Improving Saccharification Efficiency of Alfalfa Stems Through Modification of the Terminal Stages of Monolignol Biosynthesis

Abstract

A series of transgenic lines of alfalfa (Medicago sativa) were generated in which either one of the two potentially terminal enzymes of the monolignol pathway, cinnamoyl CoA reductase (CCR) or cinnamyl alcohol dehydrogenase (CAD) was down-regulated by expression of antisense transgenes. Levels of CCR enzymatic activity were reduced to between 10% to 65% of the control level, and levels of CAD activity were similarly reduced to between 5% to 40% of the control.
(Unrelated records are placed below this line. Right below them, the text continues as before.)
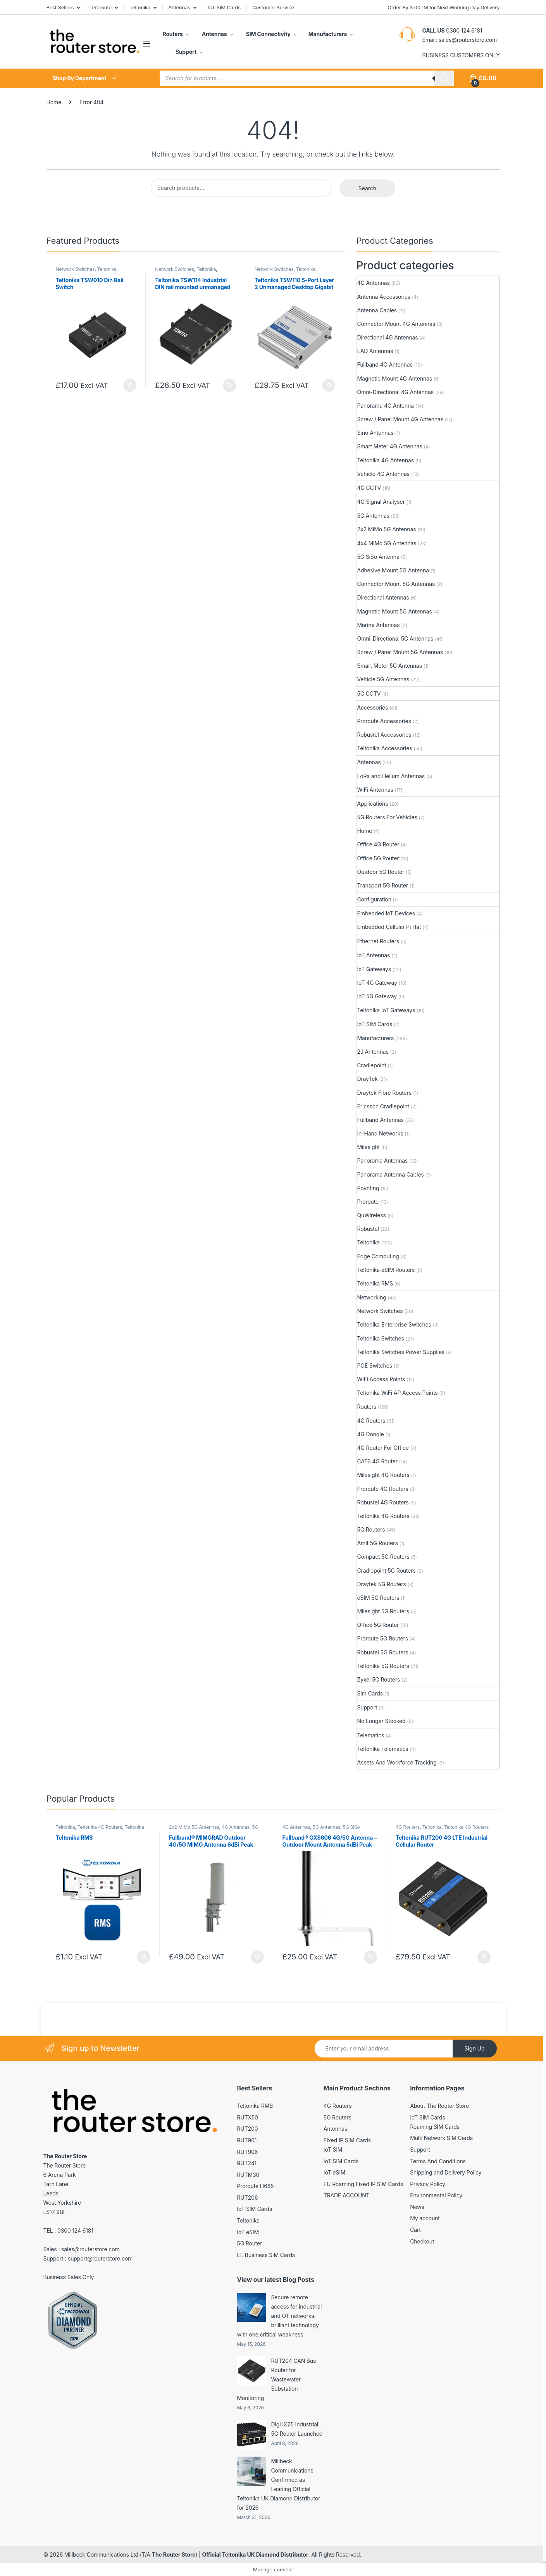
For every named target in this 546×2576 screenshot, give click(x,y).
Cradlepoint (371, 1065)
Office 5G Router (378, 858)
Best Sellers (60, 7)
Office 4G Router (378, 844)
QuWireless (371, 1215)
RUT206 (247, 2197)
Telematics (370, 1735)
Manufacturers (327, 34)
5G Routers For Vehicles (387, 817)
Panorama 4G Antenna (385, 405)
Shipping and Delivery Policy (445, 2172)
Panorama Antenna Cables (390, 1174)
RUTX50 (247, 2117)
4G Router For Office (383, 1447)
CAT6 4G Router (377, 1461)
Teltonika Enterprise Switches (394, 1324)
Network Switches (75, 269)
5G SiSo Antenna (378, 556)
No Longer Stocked (381, 1721)
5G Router (249, 2243)
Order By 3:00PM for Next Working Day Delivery (443, 7)
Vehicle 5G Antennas (383, 679)
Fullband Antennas (380, 1120)
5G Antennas (373, 515)
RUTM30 (248, 2174)
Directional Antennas (383, 597)
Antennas (179, 7)
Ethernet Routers (378, 941)
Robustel (368, 1228)
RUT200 (247, 2128)
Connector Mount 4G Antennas (396, 323)
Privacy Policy (427, 2184)
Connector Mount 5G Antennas (396, 584)
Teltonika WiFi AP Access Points (397, 1392)
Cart (415, 2229)
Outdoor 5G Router (381, 871)
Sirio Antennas (375, 432)
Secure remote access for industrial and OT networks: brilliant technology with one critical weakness (279, 2316)
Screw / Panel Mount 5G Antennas (400, 652)
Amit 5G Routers (377, 1543)
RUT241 (247, 2163)
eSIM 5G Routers (378, 1597)
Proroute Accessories (384, 721)
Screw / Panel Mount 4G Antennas (400, 419)
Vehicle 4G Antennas (383, 473)
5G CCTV (369, 693)
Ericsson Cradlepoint (383, 1106)
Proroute (101, 7)
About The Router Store (439, 2105)
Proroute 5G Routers (382, 1638)
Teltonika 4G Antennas (385, 460)
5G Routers (371, 1529)
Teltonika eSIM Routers (386, 1269)
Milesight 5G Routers (383, 1611)
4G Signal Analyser (381, 501)
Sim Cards (370, 1693)
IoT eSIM (248, 2232)
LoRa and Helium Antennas (391, 776)
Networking (371, 1297)
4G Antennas (373, 282)
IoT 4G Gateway (377, 982)
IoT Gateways (374, 969)
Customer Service (273, 7)
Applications (372, 803)
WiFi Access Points (381, 1379)
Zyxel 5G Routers (378, 1679)
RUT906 (247, 2152)
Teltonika (139, 7)
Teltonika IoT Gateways (386, 1010)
Biomass yields were reduced in the most strongly down-regulated lines for both transgenes, but many of the lines exhibited reduced lignin levels but normal biomass and flowering time. In vitro dry matter digestibility was increased for most transgenic lines compared to controls. Saccharification efficiency was determined by measuring the release of sugars from cell walls directly, or after sulfuric acid pre-treatment and subsequent digestion with a mixture of cellulase and cellobiase. Several CCR down-regulated lines had significantly enhanced saccharification efficiency with both pre-treated and untreated tissues, whereas CAD down-regulation had less impact on sugar release when compared to that from CCR lines with similar lignin contents. One CCR line with a 50–60% improvement in saccharification efficiency exhibited normal biomass production, indicating the potential for producing high yielding, improved feedstocks for bioethanol production through genetic modification of the monolignol pathway.